AMİDA HABER - Yüzyıllar boyunca birçok medeniyete ev sahipliği yapmış Diyarbakır günden güne gelişiyor.
Diyarbakır, zengin tarihi, kültürel çeşitliliği ve son yıllardaki kalkınma hamleleri ile bölgenin en dikkat çeken şehirlerinden biri olmaya devam ediyor. İpek Yolu üzerinde yer alan ve geçmişten bugüne kültürlerin kesişme noktası olan Diyarbakır, tarihi Surları ve Hevsel Bahçeleri ile UNESCO Dünya Mirası Listesi’nde yer alıyor. Şehir, bu güçlü tarihsel mirasının yanı sıra modernleşme ve kentleşme süreçlerinde de önemli adımlar atıyor. Tüm bu gelişmelere bağlı olarak kırsaldan kente göç hareketliliği de hızlandı.
Cumhuriyetin 100’üncü yılının kutlandığı, dönem boyunca yapılan yatırımların konuşulduğu, Kürt meselesinin çözümsüzlüğünün tartışıldığı bugünlerde yıldan yıla artan kent nüfusunun tüm bu gelişmelere bağlı olduğu değerlendiriliyor. Cumhuriyetin kuruluşundan sadece dört yıl sonra yani 1927’de Diyarbakır’ın nüfusu 194 bin civarındayken yüzde 76’sı kırsalda, yüzde 24’ü de şehir merkezinde yaşıyordu.
Göç arttı
Şehrin gelişim süreciyle birlikte yıldan yılda kırsaldan şehir merkezine göç artarak devam etti. Gelişim süreciyle birlikte özellikle 1990’lı yıllardan itibaren köylerden kente göç hızlandı. 1990’lı yıllarda nüfusunun yüzde 53’ü köylerde yaşıyorken yüzde 47’si kent merkezinde yaşıyordu.
Yapılan son istatistiklere göre, nüfusun büyük yüzde 73’ü kentte yaşarken nüfusun yüzde 27’si kırsalda yaşıyor.
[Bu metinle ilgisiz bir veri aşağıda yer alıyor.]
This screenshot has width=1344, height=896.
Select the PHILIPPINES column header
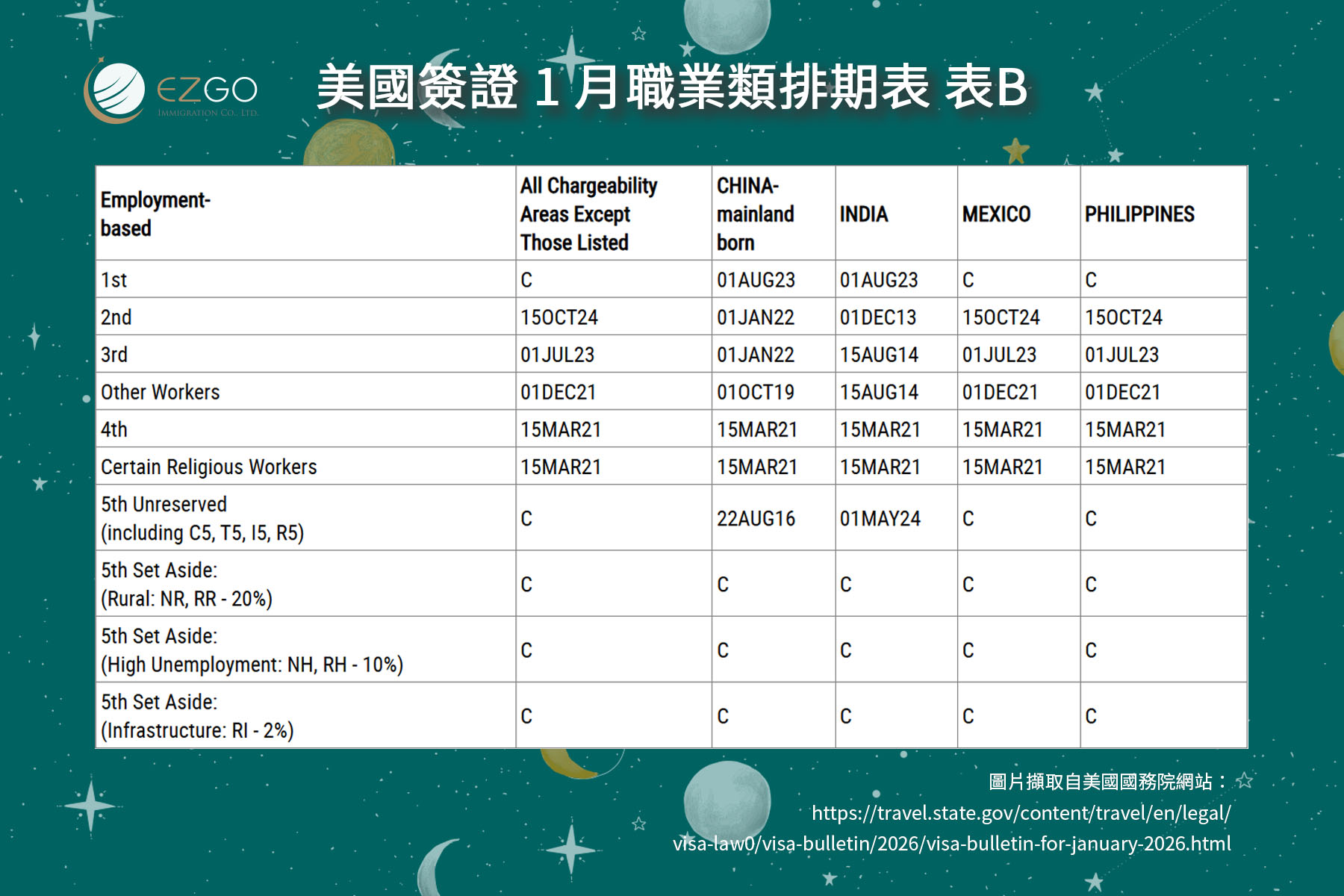tap(1139, 214)
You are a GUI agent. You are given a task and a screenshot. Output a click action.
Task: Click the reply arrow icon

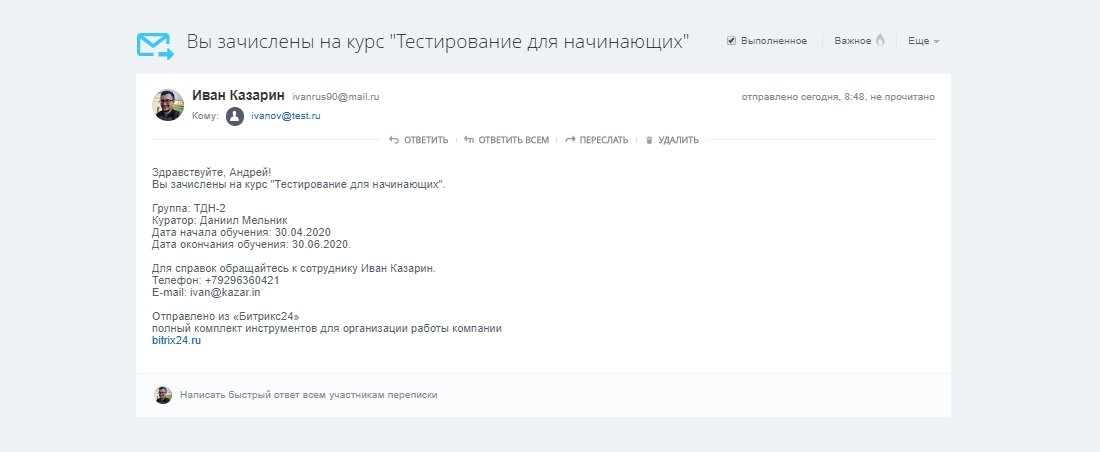point(394,140)
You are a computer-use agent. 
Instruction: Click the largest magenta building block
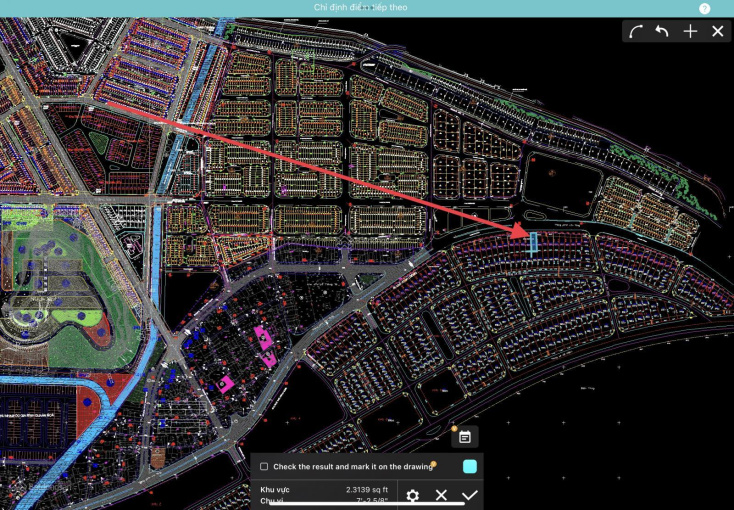pyautogui.click(x=264, y=337)
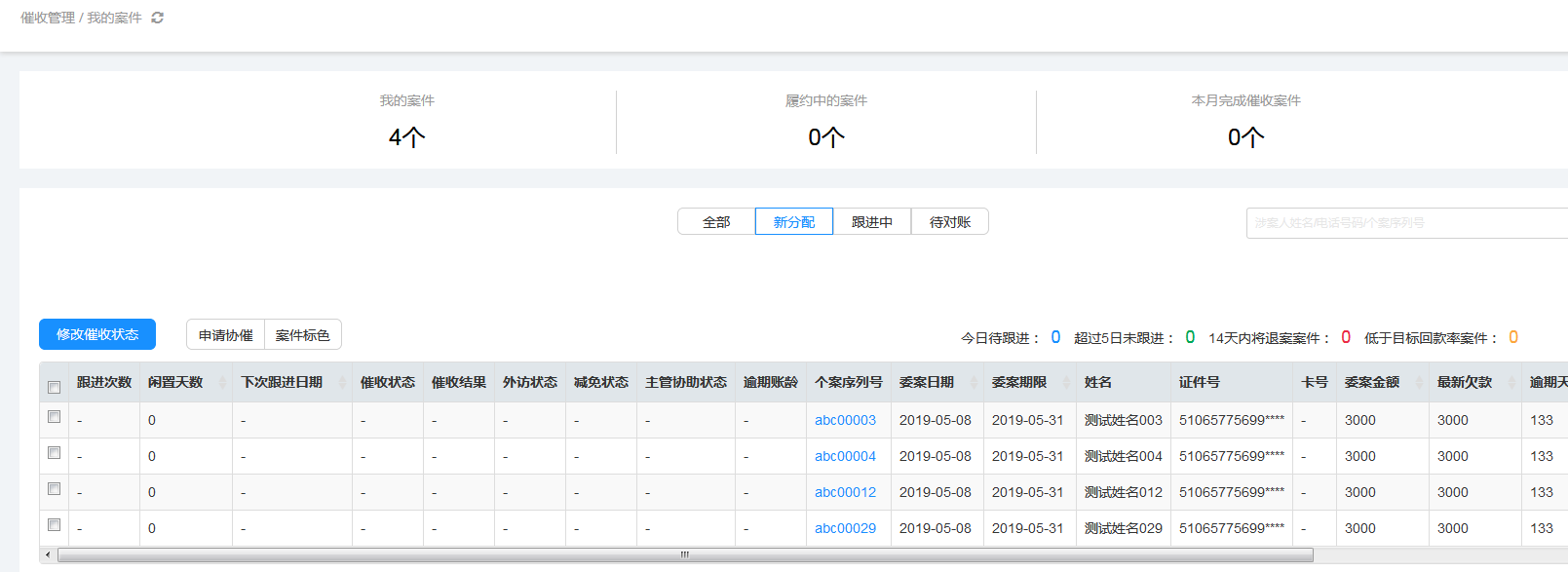Focus the case search input field
Screen dimensions: 1568x572
(x=1403, y=223)
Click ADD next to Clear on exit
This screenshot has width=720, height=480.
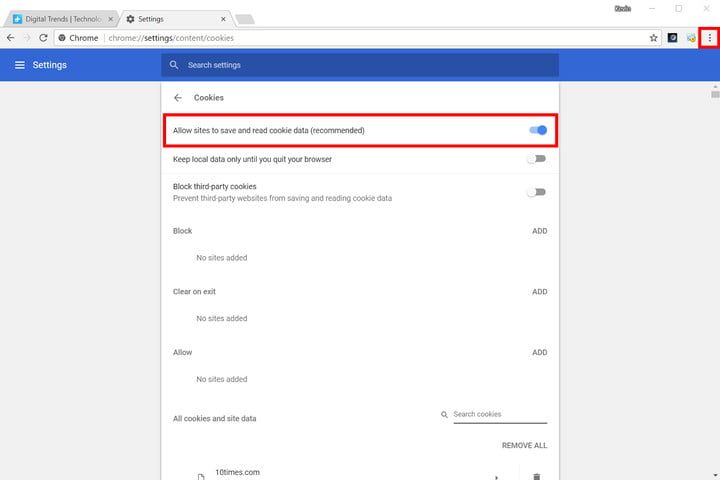(x=539, y=292)
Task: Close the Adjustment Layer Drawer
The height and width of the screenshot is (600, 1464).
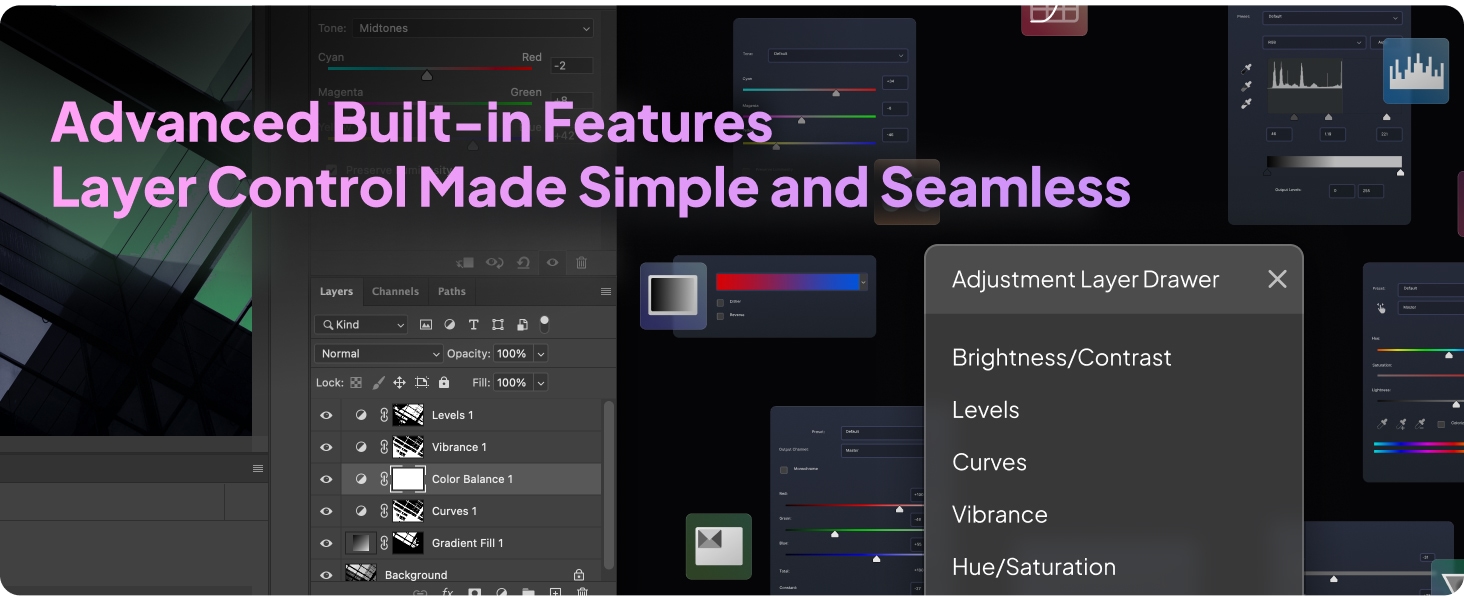Action: pyautogui.click(x=1277, y=279)
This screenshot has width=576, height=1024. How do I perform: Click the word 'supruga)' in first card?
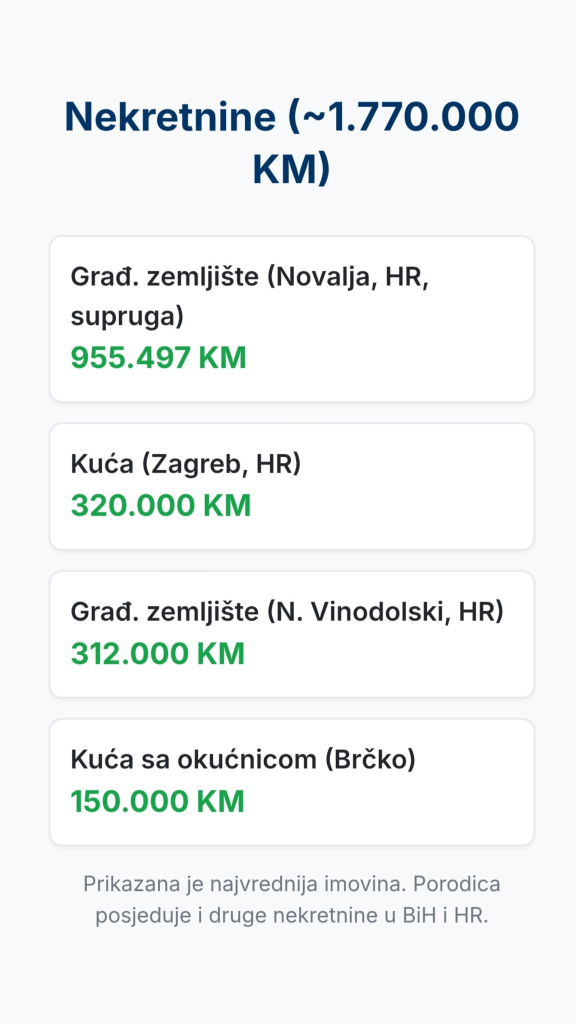click(x=127, y=317)
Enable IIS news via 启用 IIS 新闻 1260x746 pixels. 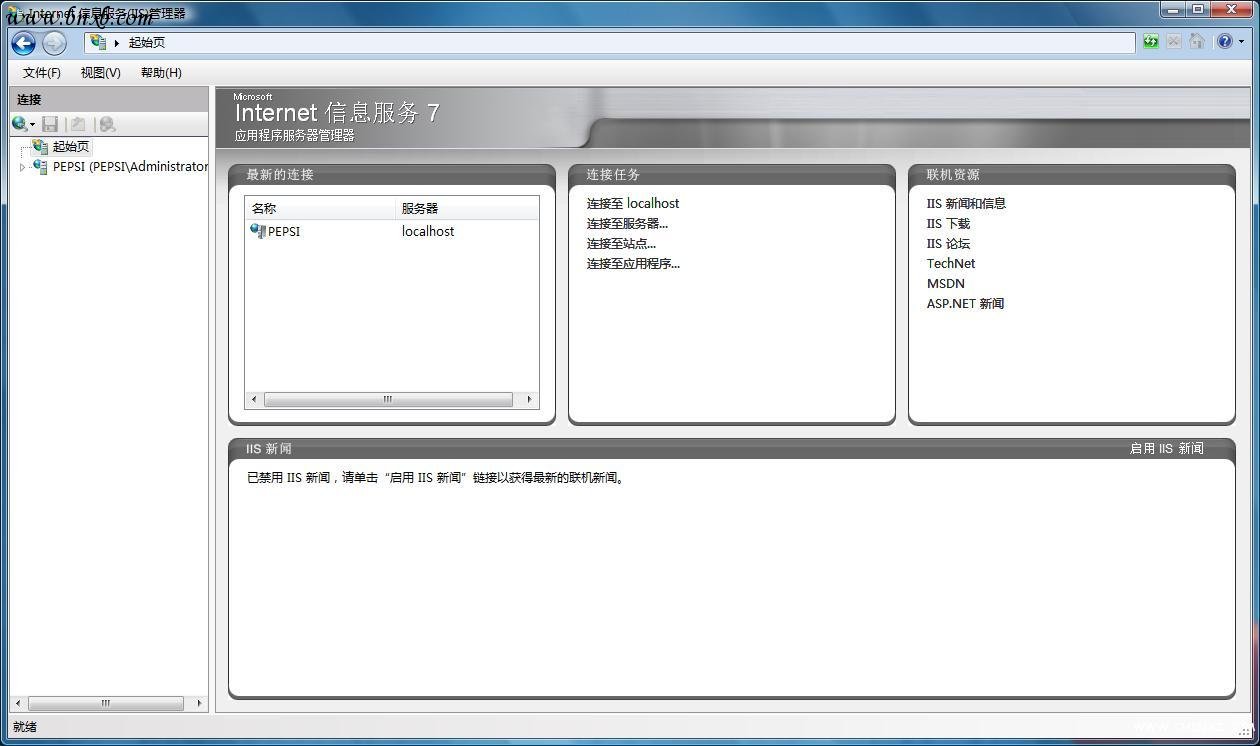click(x=1165, y=448)
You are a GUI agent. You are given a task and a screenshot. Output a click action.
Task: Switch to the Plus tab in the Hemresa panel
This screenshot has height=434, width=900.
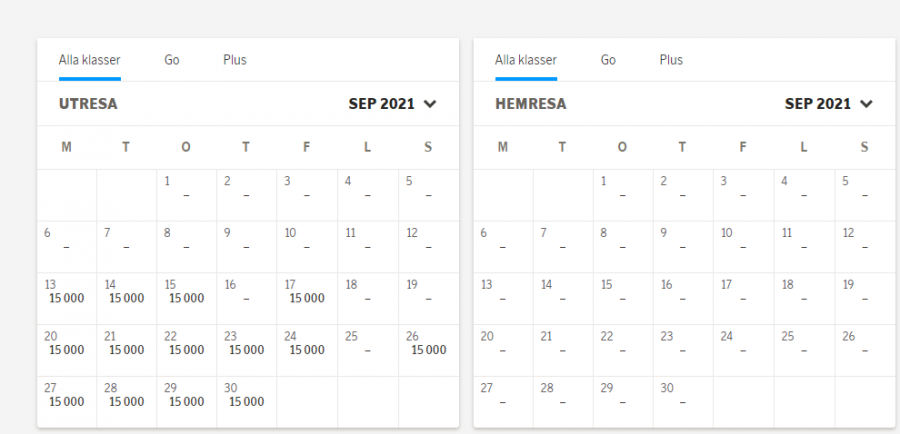point(671,60)
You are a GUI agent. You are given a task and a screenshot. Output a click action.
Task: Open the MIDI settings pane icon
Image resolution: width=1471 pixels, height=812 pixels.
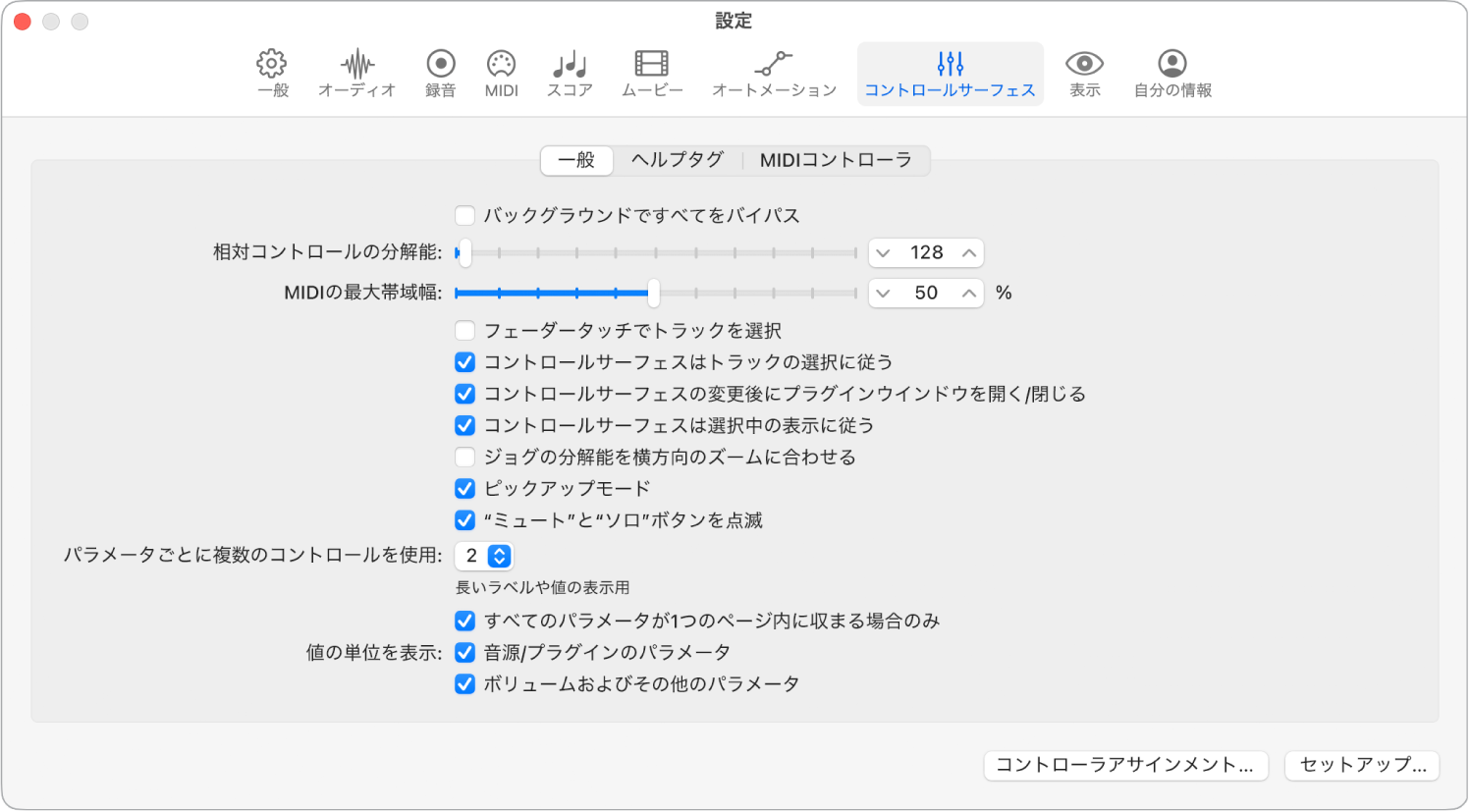(501, 74)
‘Kırsal nüfus azalma devam ediyor’
Son yıllarda Diyarbakır, yatırımcılar için cazip bir merkez haline geldi. Özellikle sanayi ve tarım sektöründe yapılan yatırımlar, genç nüfusa iş olanakları sunarak bölgenin kalkınmasına katkıda bulunuyor. Hükümetin teşvikleri ve yerel yönetimlerin destekleri ile Diyarbakır, ticaretin ve sanayinin geliştiği bir merkez haline geliyor. Bu gelişmelere bağlı olarak günümüzde nüfusu 1 milyon 800 bini aşan Diyarbakır'ın kent nüfusunun artarak devam etmesi bekleniyor.